December 16, 2011 | 3 min read

Social game giant Zynga 's initial public offering quickly went off the boil yeterday. Originally priced at $10 a share on NASDAQ, it initially moved up over $11 - but then started to to slip . At the close in New York it was changing hands at $9.50 - down 5 percent..

Zynga was the biggest Internet-related IPO since Google went public in 2004, selling 100 million shares at the high end of its expected range $8.50 to $10.00. This brought in around $1 billion in cash and valued the firm, which created Words with Friends, FarmVille and Mafia Wars at $8.9 billion. Then came the slippage.

The disappointing start came on a day when major market indices were trending up. The Wall Street Journal said the share price sounded a warning to other Internet and non-Internet companies planning IPOs in the new year. Facebook is planning to go public between April and June in an offering which could raise as much as $10 billion and value the social network giant at $100 billion.

Zynga which filed to go public in July, once expected to raise $2 billion giving it a valuation of $20 billion

The WSJ pointed out, however, that Zynga , unlike many other young Web companies, IS profitable, selling virtual goods in its popular games such as "FarmVille" and "Mafia Wars." In the first nine months of the year, Zynga's revenue doubled to $829 million from a year earlier .

The company, which launched in 2007, plans to put the proceeds from its IPO towards game development and marketing in 2012.

Sam Jardine, TMT Associate at law firm Eversheds, commented; “Now is not an ideal time for tech IPOs, unless they have a very strong value proposition. The timing on this coincides with a report yesterday on a trend among UK AIM-listed companies which are being taken private, suggesting that the market is not strong.
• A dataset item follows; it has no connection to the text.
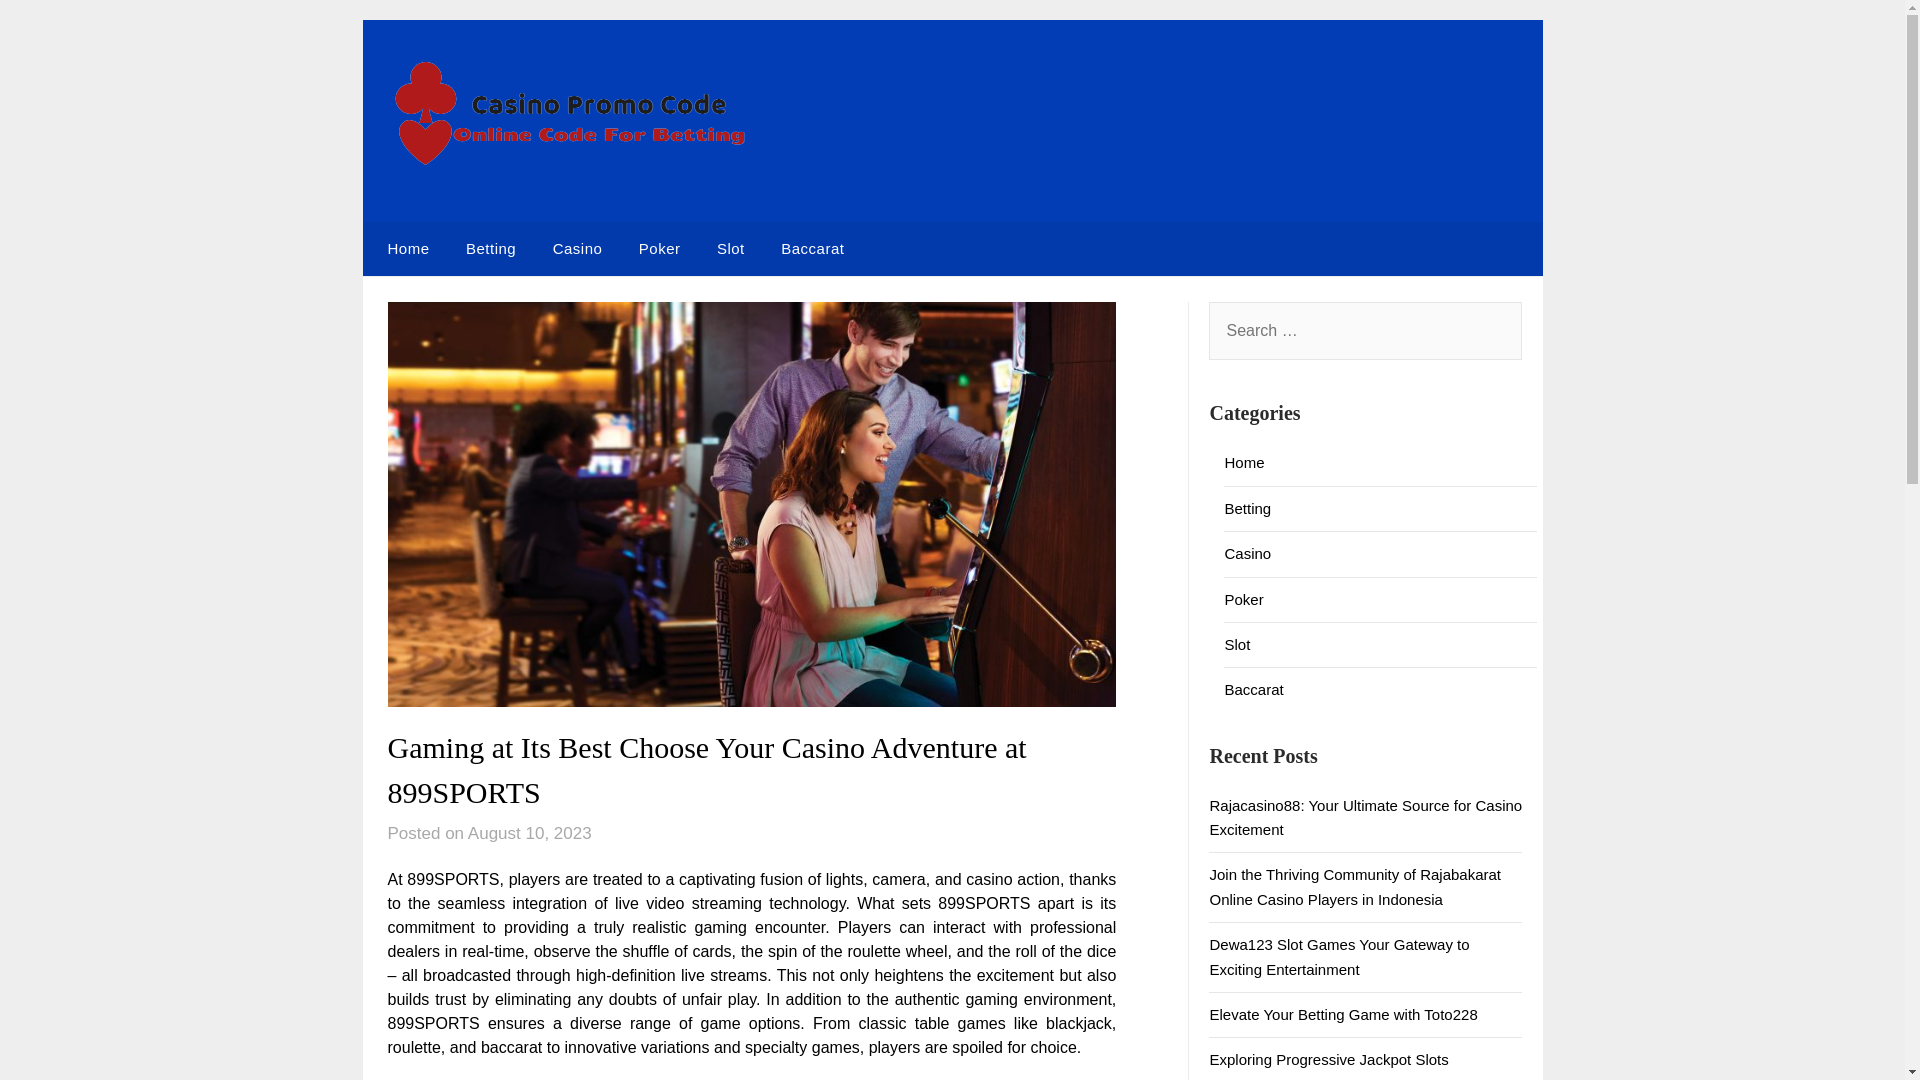 Image resolution: width=1920 pixels, height=1080 pixels. I want to click on Betting, so click(490, 249).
"That said, Zynga is listing on NASDAQ, and much has been made of investors tapping into Zynga's growth potential via its close Facebook integration. However, we're not sure longer term. The business is great, but is it unique enough?"

“Zynga has also been criticised for its self-cannibalising business model, which sees it invest heavily in new games but churns through its existing saturated customer base. To sustain greater revenues the company will need to look at new ways of increasing its customer base. Maybe it should think about ‘2-for-1’ on barley bushels?”